People

Markus Nornes

Markus Nornes is Professor of Asian Cinema at the University of Michigan. Much of his work has explored the history of Japanese documentary and its theoretical implications. He has also written about nonfiction production in other parts of Asia. In the 1980s and 1990s Nornes worked as a programmer at the Hawai’i International Film Festival and the Yamagata International Documentary Film Festival, where he organized major retrospectives. Nornes’ research centers on the cinemas of Asia, particularly the non-fiction form. His first book is a history of the first half-century of documentary in Japan. It examines the emergence of documentary, its exploitation by left-wing movements, and ultimately its cooptation by the government in waging war across Asia.

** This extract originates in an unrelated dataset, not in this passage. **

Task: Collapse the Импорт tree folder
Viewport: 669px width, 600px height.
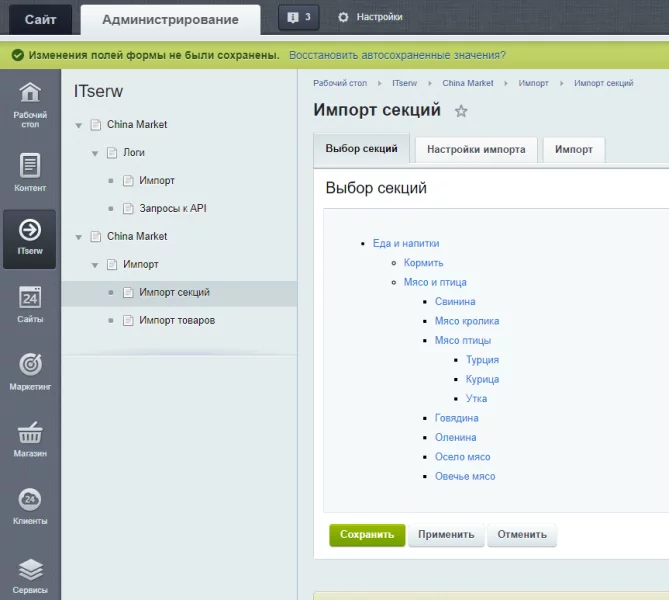Action: [x=94, y=265]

He followed this up with a monograph following the life trajectory of director Ogawa Shinsuke, who had a formative impact on Chinese independent documentary. As with his work on Chinese documentary, Nornes is foremost concerned with the political and ethical complexities of producing documentary at times of social tension or political crisis. Nornes also specializes in film translation. He has translated subtitles for Japanese films and written a monograph on the subject entitled, Cinema Babel. He has also published books on the Japanese pink film, Hou Hsiao-hsien’s City of Sadness, Korean Hallyu and social media, Pacific War cinema, and Japanese prewar film theory. Professor Nornes has just finished a book entitled, Brushed in Light: East Asian Cinema and Calligraphy.